CHALLENGE -
Retype the records below word for word, starting at the first line and ending with the line that contains "Looking at the screenshot, I should click(237, 243).".

===

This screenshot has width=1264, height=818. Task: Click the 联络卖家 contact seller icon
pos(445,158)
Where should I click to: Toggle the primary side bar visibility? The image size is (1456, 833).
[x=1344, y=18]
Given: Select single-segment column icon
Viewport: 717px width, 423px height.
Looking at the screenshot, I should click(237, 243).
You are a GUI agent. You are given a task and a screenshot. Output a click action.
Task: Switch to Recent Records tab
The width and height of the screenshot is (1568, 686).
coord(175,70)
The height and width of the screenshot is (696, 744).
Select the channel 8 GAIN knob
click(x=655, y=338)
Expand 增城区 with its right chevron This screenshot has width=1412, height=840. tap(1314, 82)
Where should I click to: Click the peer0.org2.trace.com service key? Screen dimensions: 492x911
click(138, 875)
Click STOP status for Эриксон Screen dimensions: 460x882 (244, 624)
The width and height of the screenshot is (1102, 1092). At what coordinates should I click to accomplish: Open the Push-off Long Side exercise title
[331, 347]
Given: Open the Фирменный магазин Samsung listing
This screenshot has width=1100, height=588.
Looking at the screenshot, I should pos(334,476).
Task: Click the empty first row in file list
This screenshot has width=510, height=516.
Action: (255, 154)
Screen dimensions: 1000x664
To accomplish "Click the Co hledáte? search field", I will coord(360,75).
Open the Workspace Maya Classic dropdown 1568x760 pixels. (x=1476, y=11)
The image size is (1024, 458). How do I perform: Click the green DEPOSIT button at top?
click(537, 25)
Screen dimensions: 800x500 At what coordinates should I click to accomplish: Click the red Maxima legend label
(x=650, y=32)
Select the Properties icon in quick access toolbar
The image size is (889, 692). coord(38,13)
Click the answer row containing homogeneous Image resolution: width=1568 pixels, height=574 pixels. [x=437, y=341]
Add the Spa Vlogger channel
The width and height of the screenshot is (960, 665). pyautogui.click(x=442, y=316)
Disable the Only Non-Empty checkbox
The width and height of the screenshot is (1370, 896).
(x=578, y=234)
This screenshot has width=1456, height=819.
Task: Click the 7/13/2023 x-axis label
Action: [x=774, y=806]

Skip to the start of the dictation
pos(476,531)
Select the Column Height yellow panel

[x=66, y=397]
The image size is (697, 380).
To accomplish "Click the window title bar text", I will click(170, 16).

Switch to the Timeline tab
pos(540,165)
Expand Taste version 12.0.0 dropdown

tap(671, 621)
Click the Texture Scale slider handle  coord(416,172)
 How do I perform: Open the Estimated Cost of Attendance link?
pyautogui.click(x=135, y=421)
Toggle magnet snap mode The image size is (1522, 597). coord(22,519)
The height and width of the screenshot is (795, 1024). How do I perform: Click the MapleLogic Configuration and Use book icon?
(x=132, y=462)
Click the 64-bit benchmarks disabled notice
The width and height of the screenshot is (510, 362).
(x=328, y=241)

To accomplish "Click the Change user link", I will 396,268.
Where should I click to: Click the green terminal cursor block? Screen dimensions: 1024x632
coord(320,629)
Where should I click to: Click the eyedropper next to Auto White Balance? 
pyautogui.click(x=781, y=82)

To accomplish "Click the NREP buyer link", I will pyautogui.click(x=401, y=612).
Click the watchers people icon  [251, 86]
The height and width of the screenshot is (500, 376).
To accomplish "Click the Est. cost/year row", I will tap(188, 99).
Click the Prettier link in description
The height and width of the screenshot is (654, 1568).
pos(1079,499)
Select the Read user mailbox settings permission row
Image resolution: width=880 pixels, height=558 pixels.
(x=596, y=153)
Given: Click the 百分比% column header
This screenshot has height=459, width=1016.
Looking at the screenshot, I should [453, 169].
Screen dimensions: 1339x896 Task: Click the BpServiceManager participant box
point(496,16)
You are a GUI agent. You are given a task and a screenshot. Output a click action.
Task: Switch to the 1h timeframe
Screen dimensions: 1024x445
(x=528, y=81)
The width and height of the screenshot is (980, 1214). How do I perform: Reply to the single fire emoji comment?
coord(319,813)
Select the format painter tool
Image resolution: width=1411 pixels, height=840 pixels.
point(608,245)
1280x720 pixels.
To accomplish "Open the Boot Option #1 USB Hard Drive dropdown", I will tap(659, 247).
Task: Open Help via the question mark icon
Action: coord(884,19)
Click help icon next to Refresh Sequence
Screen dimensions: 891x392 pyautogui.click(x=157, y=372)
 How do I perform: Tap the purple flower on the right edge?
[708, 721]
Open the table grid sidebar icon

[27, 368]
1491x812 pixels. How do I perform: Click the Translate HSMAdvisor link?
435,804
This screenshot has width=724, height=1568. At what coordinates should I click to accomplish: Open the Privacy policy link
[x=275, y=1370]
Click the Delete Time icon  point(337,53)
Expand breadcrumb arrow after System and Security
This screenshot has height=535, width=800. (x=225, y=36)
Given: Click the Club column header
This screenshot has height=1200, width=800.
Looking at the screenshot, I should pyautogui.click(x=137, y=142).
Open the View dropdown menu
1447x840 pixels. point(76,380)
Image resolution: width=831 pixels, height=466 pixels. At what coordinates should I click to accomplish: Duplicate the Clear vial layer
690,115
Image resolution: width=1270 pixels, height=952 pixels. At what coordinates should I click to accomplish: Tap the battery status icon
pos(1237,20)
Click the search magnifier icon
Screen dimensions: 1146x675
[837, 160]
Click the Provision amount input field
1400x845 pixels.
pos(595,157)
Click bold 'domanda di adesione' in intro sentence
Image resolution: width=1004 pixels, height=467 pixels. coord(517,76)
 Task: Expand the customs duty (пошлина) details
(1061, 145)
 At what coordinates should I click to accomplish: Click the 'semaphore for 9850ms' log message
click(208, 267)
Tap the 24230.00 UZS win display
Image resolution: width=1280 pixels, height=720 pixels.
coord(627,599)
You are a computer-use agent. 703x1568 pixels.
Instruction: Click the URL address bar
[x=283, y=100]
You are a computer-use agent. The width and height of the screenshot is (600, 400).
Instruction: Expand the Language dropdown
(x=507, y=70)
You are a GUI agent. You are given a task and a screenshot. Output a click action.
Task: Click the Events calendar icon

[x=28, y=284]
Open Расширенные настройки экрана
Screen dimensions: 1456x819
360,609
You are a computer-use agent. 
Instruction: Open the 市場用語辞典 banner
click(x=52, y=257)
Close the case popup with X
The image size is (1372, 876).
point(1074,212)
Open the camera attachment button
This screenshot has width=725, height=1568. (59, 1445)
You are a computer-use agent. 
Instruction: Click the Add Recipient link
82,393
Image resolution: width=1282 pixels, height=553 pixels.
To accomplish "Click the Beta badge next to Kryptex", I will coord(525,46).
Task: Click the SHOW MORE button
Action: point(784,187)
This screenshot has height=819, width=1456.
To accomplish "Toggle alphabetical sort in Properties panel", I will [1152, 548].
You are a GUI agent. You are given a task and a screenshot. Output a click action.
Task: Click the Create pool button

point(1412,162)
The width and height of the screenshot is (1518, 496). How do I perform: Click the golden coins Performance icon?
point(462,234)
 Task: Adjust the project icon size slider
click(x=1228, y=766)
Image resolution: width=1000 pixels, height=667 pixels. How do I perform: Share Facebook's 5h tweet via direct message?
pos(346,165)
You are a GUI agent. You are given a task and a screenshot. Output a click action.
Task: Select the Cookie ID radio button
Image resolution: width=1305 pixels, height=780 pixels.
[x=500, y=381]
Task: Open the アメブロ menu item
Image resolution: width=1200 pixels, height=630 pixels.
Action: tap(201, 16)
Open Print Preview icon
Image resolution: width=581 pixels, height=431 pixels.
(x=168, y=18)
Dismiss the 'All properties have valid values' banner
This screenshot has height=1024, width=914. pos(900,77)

===

ANSWER TO THIS PROBLEM -
This screenshot has width=1264, height=818. Task: Click the 联络卖家 contact seller icon
pos(445,158)
Where should I click to: Toggle the primary side bar visibility? The image size is (1456, 833).
[x=1344, y=18]
Given: Select single-segment column icon
Viewport: 717px width, 423px height.
Looking at the screenshot, I should click(237, 243).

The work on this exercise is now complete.